Oil fell more than $1 a barrel to below $56 on Monday as a rise in U.S. drilling and higher OPEC output put the brakes on a rally that helped prices to register their biggest third-quarter gain in 13 years.
In its report on Friday, General Electric Co’s Baker Hughes energy services firm said drillers added six oil rigs in the week to Sept. 29, bringing the total count up to 750, reports Reuters.
“We’ve seen them add rigs for the first time in seven weeks so that changes sentiment as well,” said John Tjornehoj, energy market analyst at CHS Hedging.
Brent crude, the global benchmark, was down $1.22 or 2.15 percent at $55.56 a barrel at 11:20 a.m. EDT (1630 GMT). It notched a third-quarter gain of about 20 percent, the biggest third-quarter increase since 2004 and traded as high as $59.49 last week.
U.S. crude was down $1.56 or 3 percent at $50.11. The U.S. benchmark posted its strongest quarterly gain since the second quarter of 2016.
The rally was driven by mounting signs that a three-year supply glut is easing, helped by a production cut deal among global producers led by the Organization of the Petroleum Exporting Countries.

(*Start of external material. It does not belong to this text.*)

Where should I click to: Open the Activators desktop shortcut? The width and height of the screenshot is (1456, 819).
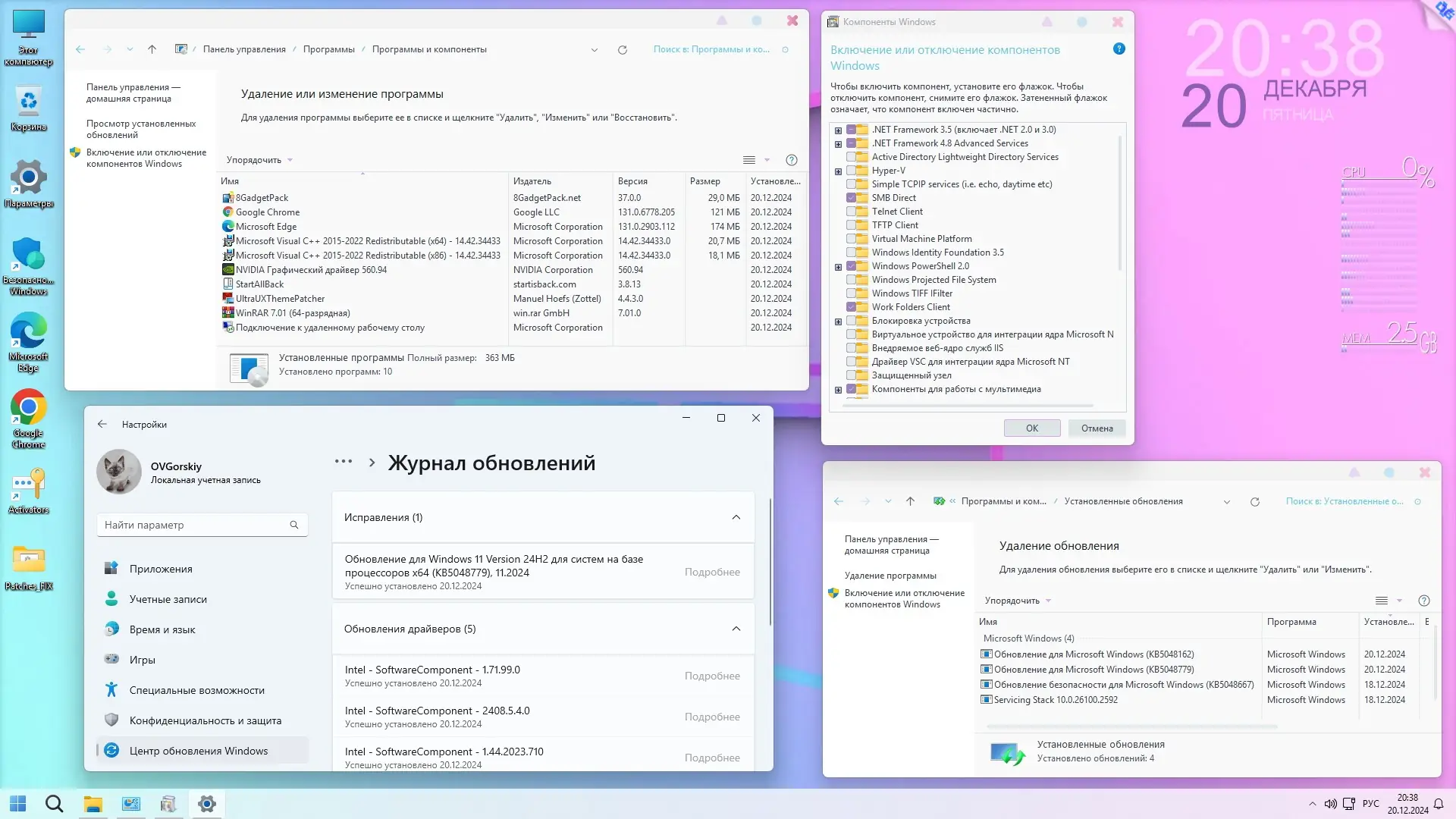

But a Reuters survey on Friday found OPEC oil output rose last month, mostly because of higher supplies from Iraq and also from Libya, an OPEC member exempt from cutting output.
However, in a Monday letter, the National Oil Company declared force majeure on deliveries from Sharara, the country’s largest oilfield.

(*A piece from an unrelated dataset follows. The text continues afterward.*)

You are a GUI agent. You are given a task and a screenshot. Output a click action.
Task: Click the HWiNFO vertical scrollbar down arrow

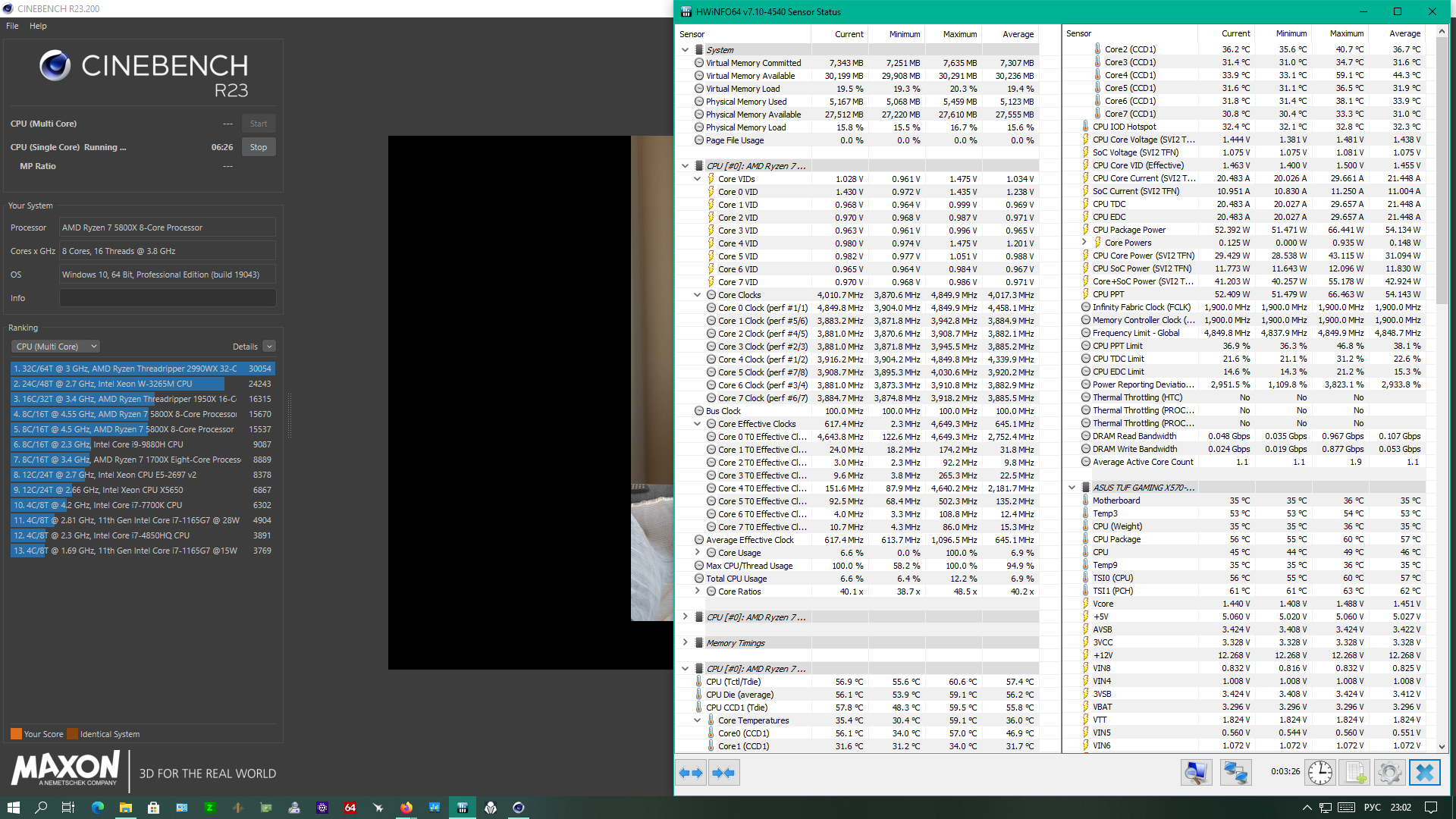[x=1442, y=747]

Middle Eastern oil producers are concerned the price rise will only stir U.S. shale producers into more drilling and push prices lower again. Key OPEC producers consider a price above $60 as encouraging too much shale output.
In February oil industry sources said Saudi Arabia would like to see oil around that $60 level. Petromatrix strategist Olivier Jakob said Brent’s weekly chart had formed a “shooting star”, a pattern is seen as indicating a market has reached a top.
Hedge funds have accumulated a record bullish position in middle distillates such as diesel, heating oil and gasoil, anticipating stocks will be relatively tight this winter.
“We’ve seen a run-up in heating oil futures, and I think that particular product has supported the rise of WTI,” said Tjornehoj, while noting that distillate prices fell on Monday.
“As we reverse here lower we see the recent strong correlation continuing.”